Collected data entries
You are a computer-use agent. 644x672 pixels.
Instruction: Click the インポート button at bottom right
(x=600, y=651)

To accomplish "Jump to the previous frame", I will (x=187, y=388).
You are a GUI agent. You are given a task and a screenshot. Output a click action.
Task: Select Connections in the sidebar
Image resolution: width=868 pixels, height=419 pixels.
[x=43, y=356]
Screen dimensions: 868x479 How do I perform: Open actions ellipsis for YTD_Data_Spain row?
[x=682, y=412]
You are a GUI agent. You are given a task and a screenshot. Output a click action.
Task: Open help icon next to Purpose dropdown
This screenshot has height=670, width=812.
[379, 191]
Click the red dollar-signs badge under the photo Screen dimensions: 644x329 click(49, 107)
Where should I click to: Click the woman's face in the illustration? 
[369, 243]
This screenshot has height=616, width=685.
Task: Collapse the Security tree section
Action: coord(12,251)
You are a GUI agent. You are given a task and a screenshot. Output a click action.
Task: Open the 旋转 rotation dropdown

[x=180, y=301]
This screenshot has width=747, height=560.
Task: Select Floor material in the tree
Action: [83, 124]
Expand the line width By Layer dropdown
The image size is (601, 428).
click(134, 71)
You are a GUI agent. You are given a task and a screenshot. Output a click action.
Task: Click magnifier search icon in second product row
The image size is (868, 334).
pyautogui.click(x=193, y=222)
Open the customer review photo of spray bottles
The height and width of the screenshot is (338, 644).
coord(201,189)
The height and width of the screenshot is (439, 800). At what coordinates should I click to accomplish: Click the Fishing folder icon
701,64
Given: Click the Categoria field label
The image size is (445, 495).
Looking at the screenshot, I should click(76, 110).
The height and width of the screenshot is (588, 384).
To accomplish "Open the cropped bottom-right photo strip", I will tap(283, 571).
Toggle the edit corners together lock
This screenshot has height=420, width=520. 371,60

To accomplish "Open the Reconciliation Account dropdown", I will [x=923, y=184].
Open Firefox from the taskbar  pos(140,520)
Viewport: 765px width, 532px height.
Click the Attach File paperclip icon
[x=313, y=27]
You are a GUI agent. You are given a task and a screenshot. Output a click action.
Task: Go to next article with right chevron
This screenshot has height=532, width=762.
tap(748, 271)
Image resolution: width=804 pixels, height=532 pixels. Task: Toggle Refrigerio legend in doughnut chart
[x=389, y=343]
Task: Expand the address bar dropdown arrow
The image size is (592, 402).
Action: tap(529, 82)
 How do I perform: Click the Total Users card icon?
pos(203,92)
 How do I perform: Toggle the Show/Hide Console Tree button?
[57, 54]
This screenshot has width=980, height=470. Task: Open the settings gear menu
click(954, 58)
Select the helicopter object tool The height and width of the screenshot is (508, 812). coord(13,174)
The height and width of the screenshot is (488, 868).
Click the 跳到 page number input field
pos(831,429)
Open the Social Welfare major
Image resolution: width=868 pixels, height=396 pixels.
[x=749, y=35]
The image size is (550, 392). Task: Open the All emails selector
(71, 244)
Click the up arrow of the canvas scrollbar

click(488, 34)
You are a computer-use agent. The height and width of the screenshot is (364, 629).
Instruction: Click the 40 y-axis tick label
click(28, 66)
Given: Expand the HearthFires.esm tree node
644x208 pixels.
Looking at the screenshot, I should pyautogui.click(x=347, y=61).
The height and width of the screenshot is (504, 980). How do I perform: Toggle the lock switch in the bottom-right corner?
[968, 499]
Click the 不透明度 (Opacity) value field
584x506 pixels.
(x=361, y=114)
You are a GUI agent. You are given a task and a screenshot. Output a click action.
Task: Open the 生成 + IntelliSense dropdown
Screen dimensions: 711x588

[Work instructions] Each entry above needs to be output exactly.

[Result]
You are a computer-use agent. 644x672 pixels.
Instruction: Click the インポート button at bottom right
(x=600, y=651)

To accomplish "Jump to the previous frame", I will (x=187, y=388).
You are a GUI agent. You are given a task and a screenshot. Output a click action.
Task: Select Connections in the sidebar
Image resolution: width=868 pixels, height=419 pixels.
[x=43, y=356]
Screen dimensions: 868x479 How do I perform: Open actions ellipsis for YTD_Data_Spain row?
[x=682, y=412]
You are a GUI agent. You are given a task and a screenshot. Output a click action.
Task: Open help icon next to Purpose dropdown
This screenshot has height=670, width=812.
[379, 191]
Click the red dollar-signs badge under the photo Screen dimensions: 644x329 click(49, 107)
Where should I click to: Click the woman's face in the illustration? 
[369, 243]
This screenshot has height=616, width=685.
Task: Collapse the Security tree section
Action: coord(12,251)
You are a GUI agent. You are given a task and a screenshot. Output a click action.
Task: Open the 旋转 rotation dropdown

[x=180, y=301]
This screenshot has width=747, height=560.
Task: Select Floor material in the tree
Action: [83, 124]
Expand the line width By Layer dropdown
The image size is (601, 428).
click(134, 71)
You are a GUI agent. You are given a task and a screenshot. Output a click action.
Task: Click magnifier search icon in second product row
The image size is (868, 334).
pyautogui.click(x=193, y=222)
Open the customer review photo of spray bottles
The height and width of the screenshot is (338, 644).
coord(201,189)
The height and width of the screenshot is (439, 800). At what coordinates should I click to accomplish: Click the Fishing folder icon
701,64
Given: Click the Categoria field label
The image size is (445, 495).
Looking at the screenshot, I should click(76, 110).
The height and width of the screenshot is (588, 384).
To accomplish "Open the cropped bottom-right photo strip", I will tap(283, 571).
Toggle the edit corners together lock
This screenshot has height=420, width=520. 371,60

To accomplish "Open the Reconciliation Account dropdown", I will [x=923, y=184].
Open Firefox from the taskbar  pos(140,520)
Viewport: 765px width, 532px height.
Click the Attach File paperclip icon
[x=313, y=27]
You are a GUI agent. You are given a task and a screenshot. Output a click action.
Task: Go to next article with right chevron
This screenshot has height=532, width=762.
tap(748, 271)
Image resolution: width=804 pixels, height=532 pixels. Task: Toggle Refrigerio legend in doughnut chart
[x=389, y=343]
Task: Expand the address bar dropdown arrow
The image size is (592, 402).
Action: tap(529, 82)
 How do I perform: Click the Total Users card icon?
pos(203,92)
 How do I perform: Toggle the Show/Hide Console Tree button?
[57, 54]
This screenshot has width=980, height=470. Task: Open the settings gear menu
click(954, 58)
Select the helicopter object tool The height and width of the screenshot is (508, 812). coord(13,174)
The height and width of the screenshot is (488, 868).
Click the 跳到 page number input field
pos(831,429)
Open the Social Welfare major
Image resolution: width=868 pixels, height=396 pixels.
[x=749, y=35]
The image size is (550, 392). Task: Open the All emails selector
(71, 244)
Click the up arrow of the canvas scrollbar

click(488, 34)
You are a computer-use agent. The height and width of the screenshot is (364, 629).
Instruction: Click the 40 y-axis tick label
click(28, 66)
Given: Expand the HearthFires.esm tree node
644x208 pixels.
Looking at the screenshot, I should pyautogui.click(x=347, y=61).
The height and width of the screenshot is (504, 980). How do I perform: Toggle the lock switch in the bottom-right corner?
[968, 499]
Click the 不透明度 (Opacity) value field
584x506 pixels.
(x=361, y=114)
You are a GUI agent. You are given a task and a screenshot. Output a click action.
Task: Open the 生成 + IntelliSense dropdown
Screen dimensions: 711x588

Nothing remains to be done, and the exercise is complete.